Is the DUP becoming more like the UUP now that it is led by a former member?
She is an Anglican to boot, not a member of the Free Presbyterian Church, which is still her party's largest denomination.
"We share the same core values," she answered.
"Where we go on a Sunday is never mentioned to me and that has always been the case. It was the Doc himself who actually told me: 'You are in a political party, not a church'.
"That may not have been the perception, I accept that, but it was the reality."
She is aware that the Free Presbyterians, who are only 0.6% of the population, are over-represented in the party.
Mr Robinson, her predecessor, wanted to get a mix more reflective of unionist voters. She wants to do the same.
"That is true of religious denomination and it is true of gender," she said.
"I am delighted to see more females coming into the party.
"When people don't see a woman in the leadership position then the old Hillary Clinton saying of 'you cannot be what you cannot see' comes into force.
"When you get a woman in the leadership role, as I will be, that will encourage other young women to get involved as well."
She will also take advice if she needs it.
Comparisons to Mr Robinson are treated as a compliment.
Mrs Foster added: "He has built this party in a very strategic way and I look forward to building on that success. Peter will obviously be the elder statesman of the party."
She is fairly conservative on what are called the "moral issues" of abortion and same-sex marriage, though she does feel that new abortion guidelines should be introduced to deal with the issues of fatal foetal abnormality.
She also said that Simon Hamilton, the Health Minister, should base his decision on whether to lift the ban on gay blood donations here on scientific evidence.
A decision on this will come shortly, she believes.
Political duties don't always trump being a mum.
During our interview her middle child George rang, saying he had to have a Christmas jumper for the next day. She headed off, escort in tow, to look in Sainsbury's. Family is clearly of utmost importance to her.
Mrs Foster had been hurt by suggestions that she was letting down her father's memory by sitting in Government with Sinn Fein.
The TUV had asked what her father would say about that. She has a ready answer.

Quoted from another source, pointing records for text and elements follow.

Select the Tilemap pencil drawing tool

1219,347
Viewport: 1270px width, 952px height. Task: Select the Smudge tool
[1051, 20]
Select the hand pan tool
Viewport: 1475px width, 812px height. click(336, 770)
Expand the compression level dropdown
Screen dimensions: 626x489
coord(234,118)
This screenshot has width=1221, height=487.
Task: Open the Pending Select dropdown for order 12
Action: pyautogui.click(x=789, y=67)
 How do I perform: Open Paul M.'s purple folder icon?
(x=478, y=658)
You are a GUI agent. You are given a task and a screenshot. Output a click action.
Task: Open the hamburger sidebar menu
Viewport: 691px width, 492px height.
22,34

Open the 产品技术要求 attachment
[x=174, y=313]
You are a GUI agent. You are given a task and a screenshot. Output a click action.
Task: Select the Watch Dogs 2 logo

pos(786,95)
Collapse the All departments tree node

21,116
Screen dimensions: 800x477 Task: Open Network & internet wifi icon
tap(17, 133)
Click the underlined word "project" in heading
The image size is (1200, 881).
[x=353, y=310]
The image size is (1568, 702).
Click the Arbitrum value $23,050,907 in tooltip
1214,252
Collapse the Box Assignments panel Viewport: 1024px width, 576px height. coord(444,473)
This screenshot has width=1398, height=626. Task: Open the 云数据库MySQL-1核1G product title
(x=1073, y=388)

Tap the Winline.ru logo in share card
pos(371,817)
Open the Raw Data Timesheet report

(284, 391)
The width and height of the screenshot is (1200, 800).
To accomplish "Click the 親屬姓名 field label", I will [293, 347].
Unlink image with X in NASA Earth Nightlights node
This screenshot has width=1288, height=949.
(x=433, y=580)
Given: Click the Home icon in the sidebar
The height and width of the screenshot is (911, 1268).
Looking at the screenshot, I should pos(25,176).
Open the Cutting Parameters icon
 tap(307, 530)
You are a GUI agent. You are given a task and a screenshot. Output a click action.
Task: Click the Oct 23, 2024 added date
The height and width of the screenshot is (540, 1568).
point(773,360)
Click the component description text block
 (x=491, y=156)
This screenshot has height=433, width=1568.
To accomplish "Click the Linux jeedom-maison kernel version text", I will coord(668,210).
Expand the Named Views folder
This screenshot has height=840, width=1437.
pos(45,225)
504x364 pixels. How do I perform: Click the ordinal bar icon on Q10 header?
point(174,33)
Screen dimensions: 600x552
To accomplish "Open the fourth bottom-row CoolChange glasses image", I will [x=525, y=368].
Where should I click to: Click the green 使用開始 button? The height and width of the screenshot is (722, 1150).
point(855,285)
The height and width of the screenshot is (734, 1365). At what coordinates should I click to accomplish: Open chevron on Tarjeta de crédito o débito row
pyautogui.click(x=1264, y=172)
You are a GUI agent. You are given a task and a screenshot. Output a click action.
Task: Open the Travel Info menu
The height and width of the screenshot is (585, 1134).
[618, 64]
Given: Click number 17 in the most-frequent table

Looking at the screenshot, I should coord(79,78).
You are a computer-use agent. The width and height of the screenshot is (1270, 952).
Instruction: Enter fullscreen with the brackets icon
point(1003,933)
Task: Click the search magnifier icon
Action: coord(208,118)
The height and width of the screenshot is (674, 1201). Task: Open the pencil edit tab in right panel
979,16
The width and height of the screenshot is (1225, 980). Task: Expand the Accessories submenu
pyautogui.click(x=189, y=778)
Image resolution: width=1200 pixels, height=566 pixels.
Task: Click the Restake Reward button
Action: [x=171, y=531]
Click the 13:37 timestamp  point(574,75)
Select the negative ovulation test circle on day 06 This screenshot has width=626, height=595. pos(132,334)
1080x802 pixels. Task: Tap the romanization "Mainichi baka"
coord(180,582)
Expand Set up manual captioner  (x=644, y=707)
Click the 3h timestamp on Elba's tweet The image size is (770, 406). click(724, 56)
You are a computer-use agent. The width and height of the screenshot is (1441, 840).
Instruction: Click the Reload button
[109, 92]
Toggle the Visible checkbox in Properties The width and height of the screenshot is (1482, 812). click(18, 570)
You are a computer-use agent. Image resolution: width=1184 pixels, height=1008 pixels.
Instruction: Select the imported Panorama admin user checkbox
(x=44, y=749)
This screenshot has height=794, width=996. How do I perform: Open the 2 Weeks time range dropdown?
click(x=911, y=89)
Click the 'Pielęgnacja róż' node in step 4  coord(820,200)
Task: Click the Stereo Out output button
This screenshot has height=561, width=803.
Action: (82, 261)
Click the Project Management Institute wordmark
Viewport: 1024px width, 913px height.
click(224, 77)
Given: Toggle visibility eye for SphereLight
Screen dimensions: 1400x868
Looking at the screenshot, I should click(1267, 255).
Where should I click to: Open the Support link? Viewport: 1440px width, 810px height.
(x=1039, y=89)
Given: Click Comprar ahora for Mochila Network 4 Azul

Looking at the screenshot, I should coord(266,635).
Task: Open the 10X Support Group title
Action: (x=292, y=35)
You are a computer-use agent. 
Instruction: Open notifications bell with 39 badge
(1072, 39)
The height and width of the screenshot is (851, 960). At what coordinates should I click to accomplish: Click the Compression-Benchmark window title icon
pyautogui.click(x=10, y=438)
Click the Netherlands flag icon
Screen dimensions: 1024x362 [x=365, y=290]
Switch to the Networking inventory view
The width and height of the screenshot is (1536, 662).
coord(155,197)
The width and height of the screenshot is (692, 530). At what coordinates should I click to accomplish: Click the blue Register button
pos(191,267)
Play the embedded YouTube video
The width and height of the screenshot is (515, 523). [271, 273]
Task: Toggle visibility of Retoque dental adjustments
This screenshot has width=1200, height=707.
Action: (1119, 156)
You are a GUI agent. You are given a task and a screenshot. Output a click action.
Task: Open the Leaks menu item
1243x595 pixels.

"My father would be very cross about the TUV statement if he had lived to read it. It was lower than a snake's belly," she hit back.
"Daddy was incredibly proud of me. He watched every television programme that there was a chance I would be on.
"He took it very badly when anyone as much as suggested a criticism of me, never mind actually made one. He was my biggest protector."
He passed away in 2011. She still misses him greatly.
"It is difficult when someone who is such a huge figure in your life passes away before you reach the pinnacle of your career," she said.
"I am sad that he is not around to see it, but I am delighted that mummy is still here and will hopefully be in Stormont on January 11 when I am appointed First Minister."
She added: "I am confident my father would have backed me to the hilt in operating power-sharing. He didn't like Sinn Fein - the IRA had tried to murder him. So all of that was there.
"It is part of who I am and can't be denied.
"It informed my teenage years, it informed my political decisions, but at the same time I don't think we should let the past define what we do in the future.
"We should try to build a Northern Ireland that young people want to make their home in."
Martin McGuinness and Ian Paisley got on remarkably well.
When Mr Robinson took over the relationship was somewhat cooler.
Mrs Foster will take a pragmatic approach.
"I have no personal relationship with anyone in Sinn Fein but I have a working relationship," she explained.
"If there is an issue I will contact them and have a conversation about that particular issue. If you want to make things work you have to do that. It would be a ludicrous situation to be in Government and not speak to people."
What will happen after that?
She is tightlipped about political appointments - Mr Robinson is still in post until next month
"I think what you will see, in terms of my leadership, what I hope people will say is there is a party that means business in terms of promoting and defending the Union," she answered.